Some Canadian business leaders have expressed worry over Trump’s promise to introduce a universal 10 per cent tariff on all American imports.

A Canadian Chamber of Commerce report released last month suggested those tariffs would shrink the Canadian economy, resulting in around $30 billion per year in economic costs.

More than 77 per cent of Canadian exports go to the U.S.

Canada’s manufacturing sector faces the biggest risk should Trump push forward on imposing broad tariffs, said Canadian Manufacturers and Exporters president and CEO Dennis Darby. He said the sector is the “most trade-exposed” within Canada.

“It’s in the U.S.’s best interest, it’s in our best interest, but most importantly for consumers across North America, that we’re able to trade goods, materials, ingredients, as we have under the trade agreements,” Darby said in an interview.

“It’s a more complex or complicated outcome than it would have been with the Democrats, but we’ve had to deal with this before and we’re going to do our best to deal with it again.”

American economists have also warned Trump’s plan could cause inflation and possibly a recession, which could have ripple effects in Canada.

It’s consumers who will ultimately feel the burden of any inflationary effect caused by broad tariffs, said Darby.

“A tariff tends to raise costs, and it ultimately raises prices, so that’s something that we have to be prepared for,” he said.

“It could tilt production mandates. A tariff makes goods more expensive, but on the same token, it also will make inputs for the U.S. more expensive.”

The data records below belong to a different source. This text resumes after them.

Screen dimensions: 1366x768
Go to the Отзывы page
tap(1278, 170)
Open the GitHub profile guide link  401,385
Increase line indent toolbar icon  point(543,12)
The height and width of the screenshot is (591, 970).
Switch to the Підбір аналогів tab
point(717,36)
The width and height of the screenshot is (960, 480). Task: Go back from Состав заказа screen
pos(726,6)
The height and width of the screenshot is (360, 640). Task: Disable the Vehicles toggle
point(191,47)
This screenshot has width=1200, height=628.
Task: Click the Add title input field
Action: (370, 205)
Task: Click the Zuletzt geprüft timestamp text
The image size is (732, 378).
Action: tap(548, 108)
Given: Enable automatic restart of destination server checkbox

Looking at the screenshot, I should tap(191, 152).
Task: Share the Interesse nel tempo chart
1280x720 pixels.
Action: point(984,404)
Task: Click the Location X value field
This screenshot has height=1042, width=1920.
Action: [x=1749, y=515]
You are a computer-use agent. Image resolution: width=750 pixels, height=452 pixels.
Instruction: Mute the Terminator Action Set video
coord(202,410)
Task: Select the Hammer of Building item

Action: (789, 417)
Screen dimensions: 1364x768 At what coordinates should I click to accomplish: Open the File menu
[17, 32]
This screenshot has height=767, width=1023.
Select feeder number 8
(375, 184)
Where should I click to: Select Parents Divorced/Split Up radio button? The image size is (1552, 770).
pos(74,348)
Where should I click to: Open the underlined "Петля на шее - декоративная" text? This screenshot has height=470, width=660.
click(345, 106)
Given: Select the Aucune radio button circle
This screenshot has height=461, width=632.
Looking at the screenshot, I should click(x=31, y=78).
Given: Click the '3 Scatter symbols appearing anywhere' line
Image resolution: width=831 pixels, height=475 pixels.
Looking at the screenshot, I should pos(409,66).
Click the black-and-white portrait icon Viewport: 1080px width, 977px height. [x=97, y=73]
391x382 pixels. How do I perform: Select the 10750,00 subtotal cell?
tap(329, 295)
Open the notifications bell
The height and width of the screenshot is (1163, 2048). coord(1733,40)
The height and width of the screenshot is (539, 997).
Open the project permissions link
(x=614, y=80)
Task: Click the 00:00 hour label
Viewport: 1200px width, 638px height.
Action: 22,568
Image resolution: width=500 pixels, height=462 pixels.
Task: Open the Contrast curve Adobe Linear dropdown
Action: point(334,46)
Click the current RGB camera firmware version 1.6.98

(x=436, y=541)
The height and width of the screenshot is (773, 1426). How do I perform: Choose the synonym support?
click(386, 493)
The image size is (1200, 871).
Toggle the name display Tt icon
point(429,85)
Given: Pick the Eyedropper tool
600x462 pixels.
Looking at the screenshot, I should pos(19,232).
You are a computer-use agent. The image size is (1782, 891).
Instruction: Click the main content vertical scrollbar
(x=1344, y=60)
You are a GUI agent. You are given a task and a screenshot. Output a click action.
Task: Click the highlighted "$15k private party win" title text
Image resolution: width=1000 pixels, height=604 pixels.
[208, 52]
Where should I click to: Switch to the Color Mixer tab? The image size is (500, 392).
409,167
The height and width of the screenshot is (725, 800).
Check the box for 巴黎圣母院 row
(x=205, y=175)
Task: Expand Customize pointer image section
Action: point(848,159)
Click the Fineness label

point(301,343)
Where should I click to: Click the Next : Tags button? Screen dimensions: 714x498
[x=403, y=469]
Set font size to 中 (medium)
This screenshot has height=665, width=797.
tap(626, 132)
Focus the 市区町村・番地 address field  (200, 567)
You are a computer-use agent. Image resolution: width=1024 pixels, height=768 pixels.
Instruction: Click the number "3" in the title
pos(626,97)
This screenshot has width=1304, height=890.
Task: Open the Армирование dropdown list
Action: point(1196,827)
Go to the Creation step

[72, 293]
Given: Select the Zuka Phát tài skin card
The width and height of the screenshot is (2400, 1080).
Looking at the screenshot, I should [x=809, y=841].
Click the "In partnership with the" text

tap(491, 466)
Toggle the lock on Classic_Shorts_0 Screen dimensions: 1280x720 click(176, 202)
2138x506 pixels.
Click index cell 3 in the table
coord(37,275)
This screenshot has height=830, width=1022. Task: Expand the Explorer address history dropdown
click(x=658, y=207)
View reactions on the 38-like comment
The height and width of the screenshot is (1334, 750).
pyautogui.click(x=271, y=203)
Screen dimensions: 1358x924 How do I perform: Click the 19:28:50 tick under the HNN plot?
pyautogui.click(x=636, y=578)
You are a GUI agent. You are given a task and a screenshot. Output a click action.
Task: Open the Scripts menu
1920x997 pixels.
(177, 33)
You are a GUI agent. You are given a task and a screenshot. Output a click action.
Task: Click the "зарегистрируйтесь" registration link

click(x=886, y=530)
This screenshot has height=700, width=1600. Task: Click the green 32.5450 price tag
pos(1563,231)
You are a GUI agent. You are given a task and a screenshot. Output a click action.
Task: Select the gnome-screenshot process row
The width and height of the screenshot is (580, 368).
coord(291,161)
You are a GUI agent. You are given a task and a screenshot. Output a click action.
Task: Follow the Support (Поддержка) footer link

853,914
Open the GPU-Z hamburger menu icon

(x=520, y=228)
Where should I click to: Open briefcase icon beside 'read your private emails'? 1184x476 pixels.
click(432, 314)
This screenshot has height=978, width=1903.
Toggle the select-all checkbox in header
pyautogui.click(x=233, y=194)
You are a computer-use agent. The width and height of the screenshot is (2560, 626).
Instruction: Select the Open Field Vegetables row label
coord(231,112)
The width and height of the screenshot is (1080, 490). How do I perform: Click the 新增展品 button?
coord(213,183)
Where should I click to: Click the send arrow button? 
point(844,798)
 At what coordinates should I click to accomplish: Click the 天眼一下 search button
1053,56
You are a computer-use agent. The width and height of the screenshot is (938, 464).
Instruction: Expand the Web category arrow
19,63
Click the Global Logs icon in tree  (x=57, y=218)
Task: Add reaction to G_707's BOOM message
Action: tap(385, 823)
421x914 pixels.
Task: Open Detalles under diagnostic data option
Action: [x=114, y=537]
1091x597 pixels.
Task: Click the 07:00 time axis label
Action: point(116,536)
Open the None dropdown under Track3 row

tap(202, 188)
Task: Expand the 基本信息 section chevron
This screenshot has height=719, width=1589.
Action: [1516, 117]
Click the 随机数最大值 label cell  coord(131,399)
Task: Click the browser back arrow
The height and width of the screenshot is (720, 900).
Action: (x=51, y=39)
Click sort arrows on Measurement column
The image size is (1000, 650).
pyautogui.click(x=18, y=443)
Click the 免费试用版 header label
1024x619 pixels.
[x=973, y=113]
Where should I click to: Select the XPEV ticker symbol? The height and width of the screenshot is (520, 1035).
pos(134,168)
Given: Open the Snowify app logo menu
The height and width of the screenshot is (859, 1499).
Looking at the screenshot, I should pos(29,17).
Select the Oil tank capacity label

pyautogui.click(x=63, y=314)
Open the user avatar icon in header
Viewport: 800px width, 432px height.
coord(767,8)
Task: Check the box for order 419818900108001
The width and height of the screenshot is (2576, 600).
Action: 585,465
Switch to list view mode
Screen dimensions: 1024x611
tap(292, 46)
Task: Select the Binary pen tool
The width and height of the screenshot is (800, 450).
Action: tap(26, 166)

A report last month by TD economist Marc Ercolao said research shows a full-scale implementation of Trump’s tariff plan could lead to a near-five per cent reduction in Canadian export volumes to the U.S. by early-2027, relative to current baseline forecasts.

Retaliation by Canada would also increase costs for domestic producers, and push import volumes lower in the process.

“Slowing import activity mitigates some of the negative net trade impact on total GDP enough to avoid a technical recession, but still produces a period of extended stagnation through 2025 and 2026,” Ercolao said.

Since the Canada-United States-Mexico Agreement came into effect in 2020, trade between Canada and the U.S. has surged by 46 per cent, according to the Toronto Region Board of Trade.

With that deal is up for review in 2026, Canadian Chamber of Commerce president and CEO Candace Laing said the Canadian government “must collaborate effectively with the Trump administration to preserve and strengthen our bilateral economic partnership.”

“With an impressive $3.6 billion in daily trade, Canada and the United States are each other’s closest international partners. The secure and efficient flow of goods and people across our border … remains essential for the economies of both countries,” she said in a statement.

“By resisting tariffs and trade barriers that will only raise prices and hurt consumers in both countries, Canada and the United States can strengthen resilient cross-border supply chains that enhance our shared economic security.”